Wraith sighed. This was the conversation he'd been dreading. The Office of Naval Intelligence had a long, storied history of clandestine operations, of information manipulation, and of using assets as expendable pawns. ODSTs understood the risks of their job, but being deliberately misled was a different kind of betrayal.
"The mission objective was achieved," Wraith stated, almost to himself. "Prelate down. Covenant command structure in that sector destabilized."
"At what cost, Lieu?" Viper countered, a rare edge to her voice. "My shot on that Spirit's pilot was pure luck. We're an ODST team, not a suicide squad for ONI's grand chess moves—or even Spartans for that matter."
Shadow finally looked up from his pad. "The tactical data provided for the extraction route indicated less than 5% probability of encountering heavy resistance. Actual encounter rate was 85% for hostile infantry, 30% for armored, and 100% for air support within two minutes of engagement." He looked at Wraith. "Either their intelligence gathering is catastrophically failing, or they intentionally filtered the risks."
"They filtered it," Ghost said flatly. "They wanted the Prelate dead, no matter how many 'boots on the ground' it took. Our lives are just numbers on their spreadsheets."
Wraith knew they were right. He'd seen it before, subtle discrepancies in mission briefs, vague assurances that turned out to be dangerous omissions. But this was different. This felt. . . personal. Like they'd been lured.
"It raises questions for future deployments," Wraith admitted, his gaze hardening. "How can we trust the intel if it's designed to funnel us into a kill box? Our stealth relies on accurate information, not on being the blind sheep led to slaughter."
"So what do we do, Lieu?" Viper asked, her cynicism momentarily giving way to genuine concern. "Go rogue? Refuse missions?"
"No," Wraith said firmly. "We do our job. But we do it smarter. Every piece of intel from ONI gets double-checked—triple-checked. We assume everything they tell us is a partial truth until proven otherwise. Shadow, I want you running every possible counter-scan on future drop zones. Ghost, recon the target and exfil routes with thermal and motion sensors before we commit. Viper, you're the last line of defense on every approach, and the first to sound the alarm on anything out of place."

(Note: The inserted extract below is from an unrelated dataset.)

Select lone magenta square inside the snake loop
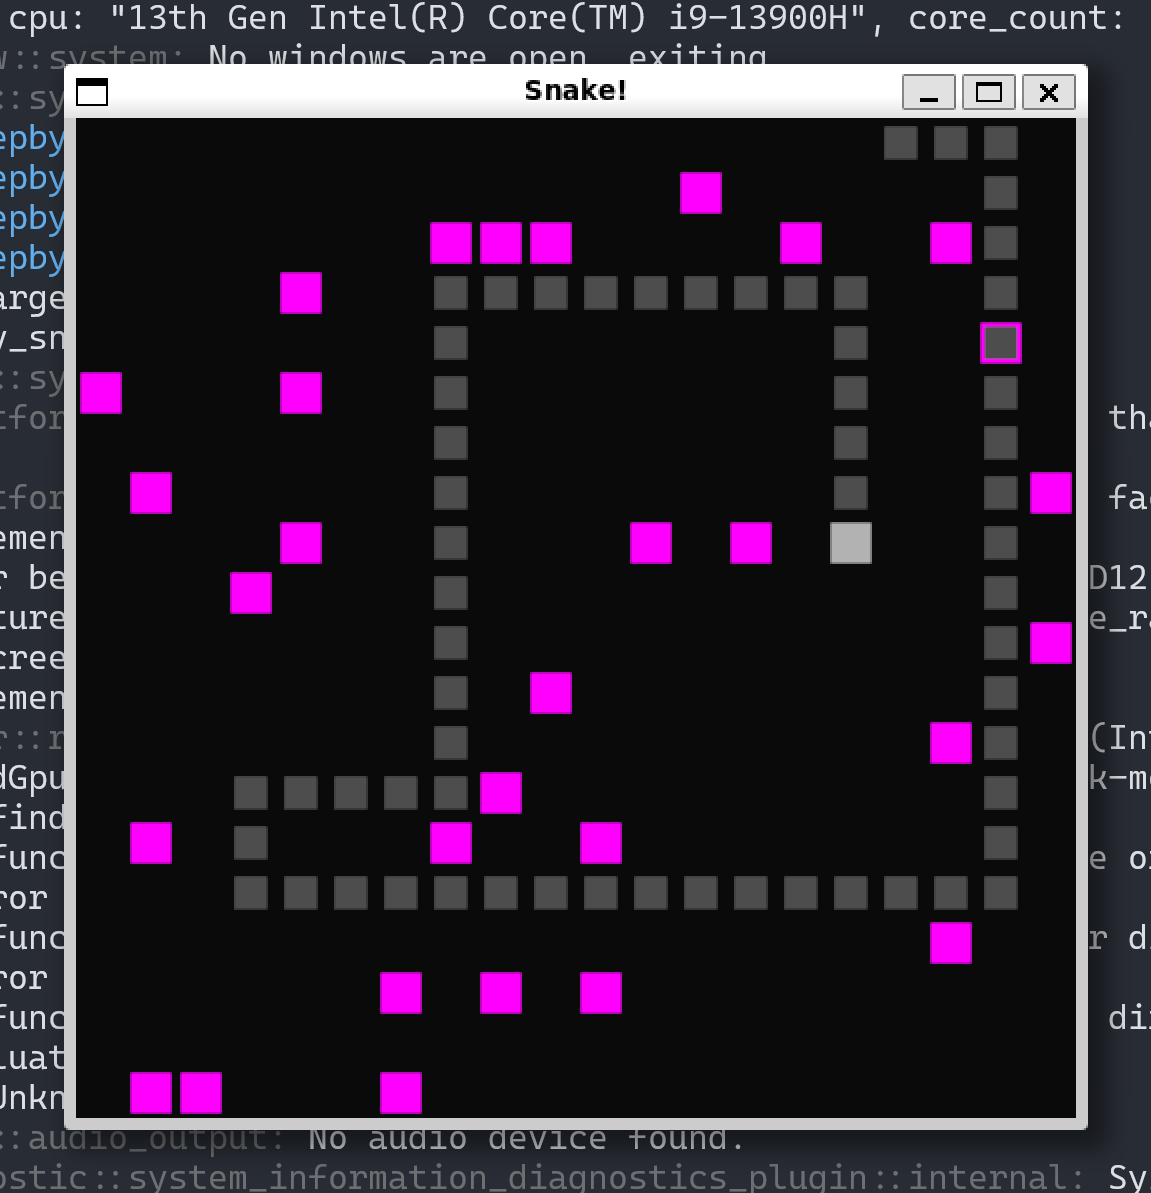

He looked at his team, their faces hardened by years of war, but now marked with a fresh layer of doubt. "Our lives depend on each other, and on our own judgment. From now on, that's what we rely on. Not on what ONI decides to share, or decides to hide."
A silent, understanding nod passed between them. The trust in their chain of command had been fractured, but the bond within the team, forged in the crucible of impossible missions, remained ironclad. They were ghosts, shadows, and vipers, but they were no longer blind. And ONI, whether they knew it or not, had just taught them a very dangerous lesson: never trust the hand that feeds you, especially when it's leading you to the wolves.